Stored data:
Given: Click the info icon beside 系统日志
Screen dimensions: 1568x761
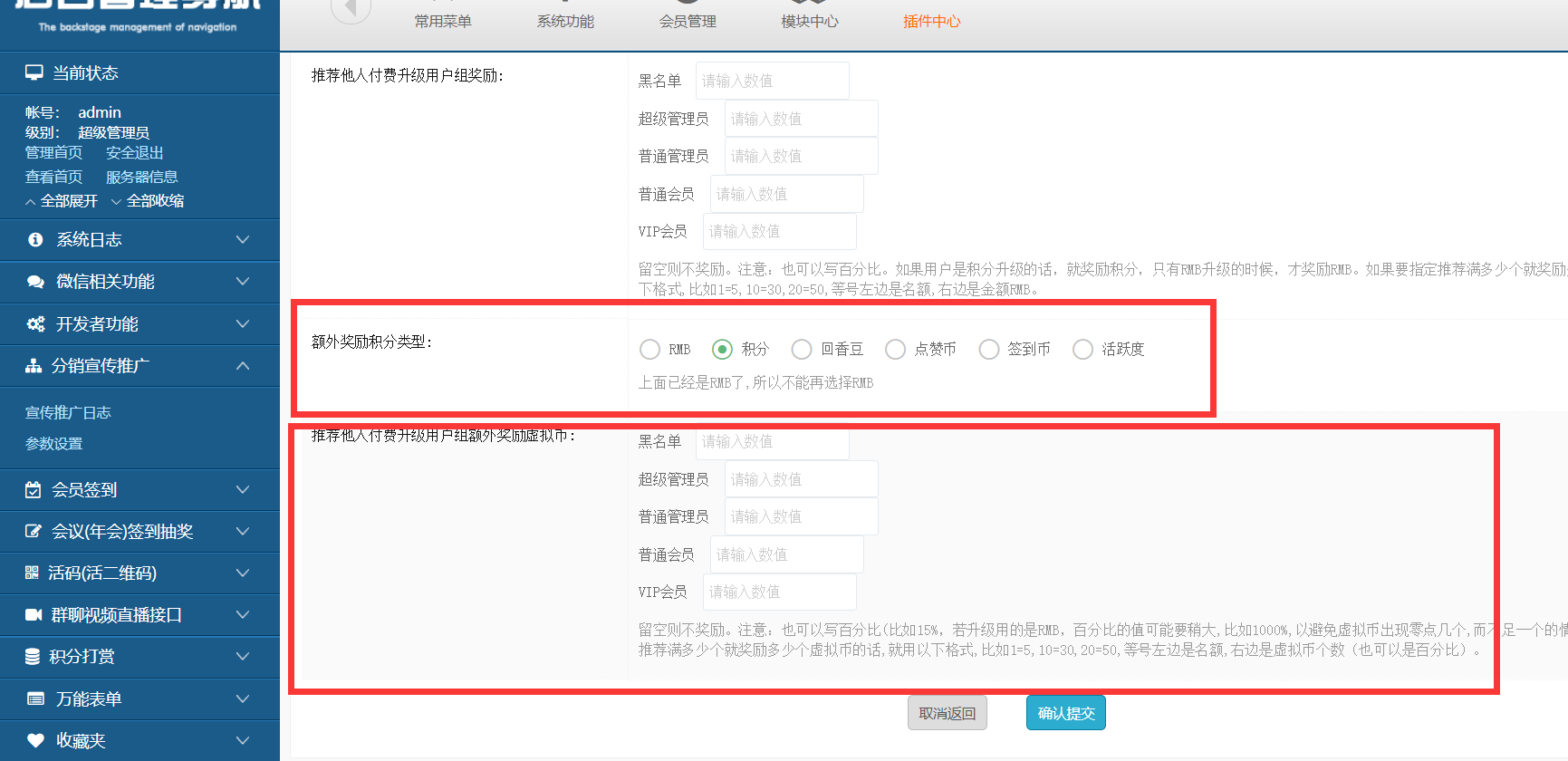Looking at the screenshot, I should (35, 240).
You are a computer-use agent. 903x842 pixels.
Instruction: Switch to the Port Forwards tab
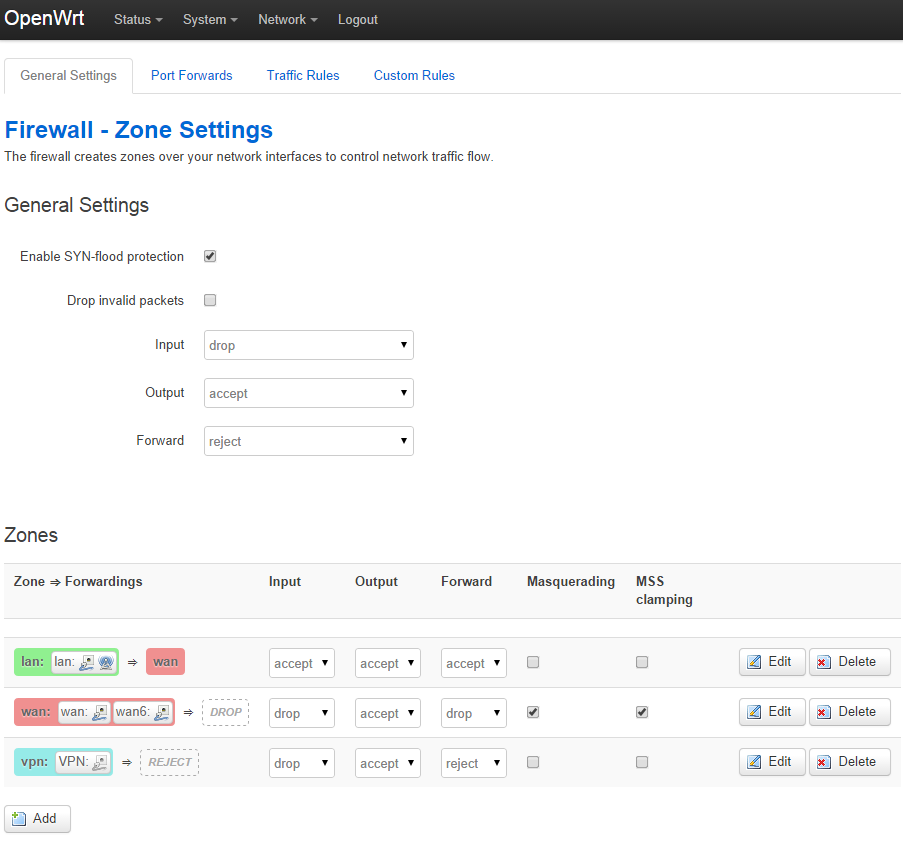point(191,75)
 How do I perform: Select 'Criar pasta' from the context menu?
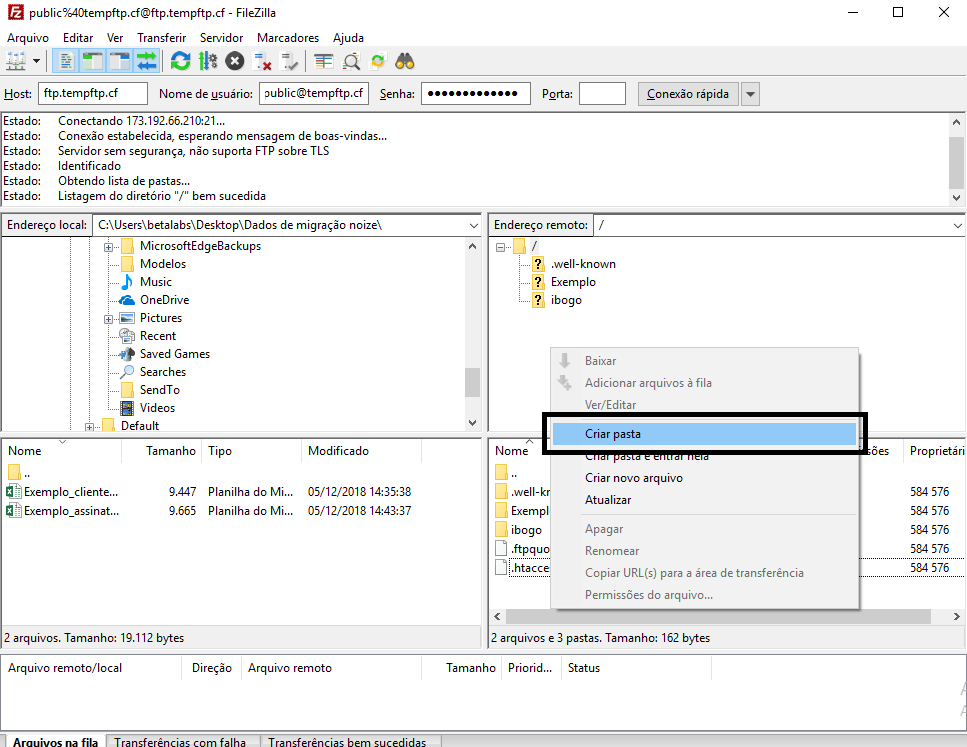tap(613, 434)
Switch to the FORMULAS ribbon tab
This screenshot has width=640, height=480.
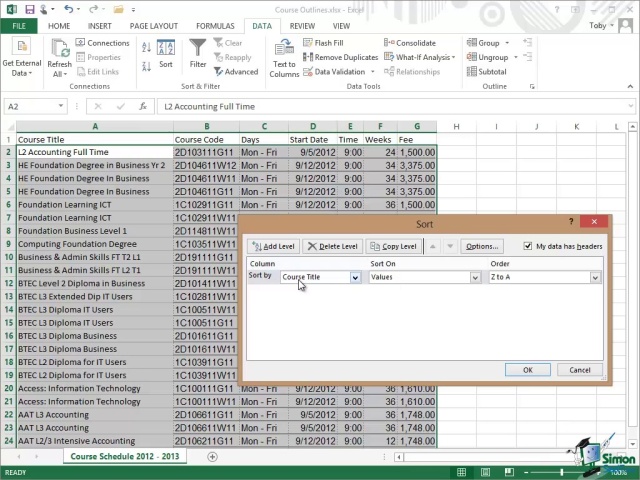pyautogui.click(x=215, y=26)
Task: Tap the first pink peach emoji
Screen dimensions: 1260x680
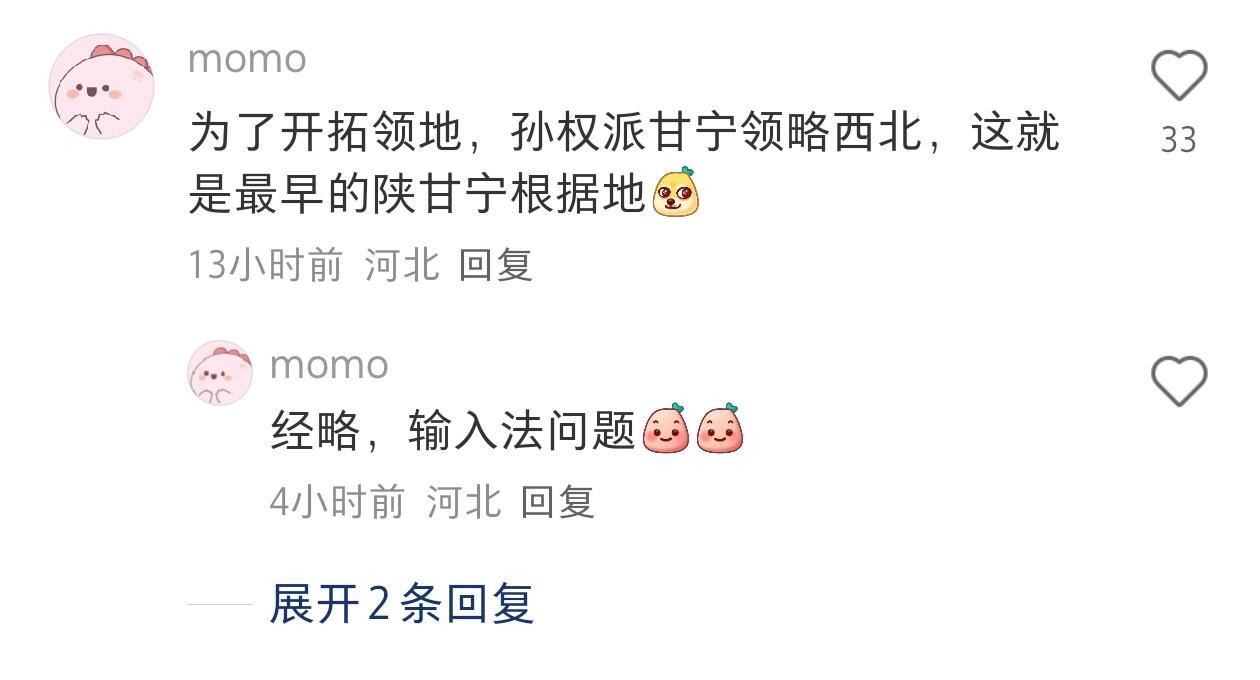Action: (666, 428)
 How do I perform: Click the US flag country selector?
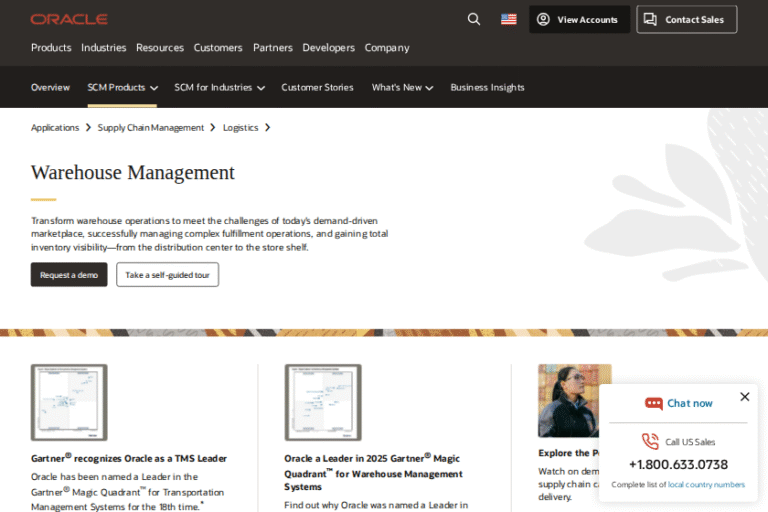tap(509, 19)
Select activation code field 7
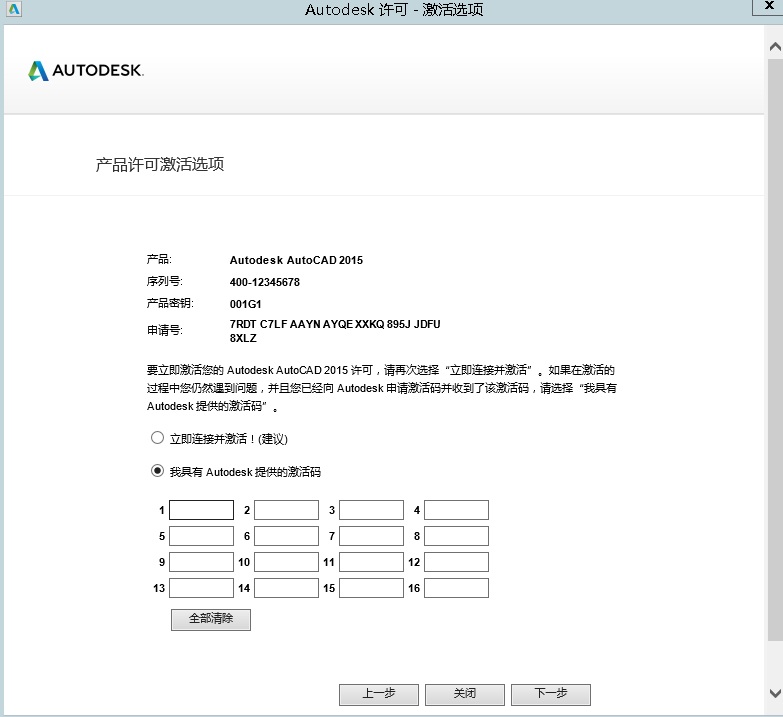783x717 pixels. (x=371, y=536)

EXERCISE BRIEF » Beginning with the line that contains "How do I perform: Select" and ending with the last line of the data above, output those lines exactly and nothing more, without any pictures.

SOLUTION »
 How do I perform: Select 'Criar pasta' from the context menu?
tap(613, 434)
Switch to the FORMULAS ribbon tab
This screenshot has width=640, height=480.
pyautogui.click(x=215, y=26)
Task: Tap the first pink peach emoji
Screen dimensions: 1260x680
Action: (666, 428)
 How do I perform: Click the US flag country selector?
tap(509, 19)
Select activation code field 7
783x717 pixels. (x=371, y=536)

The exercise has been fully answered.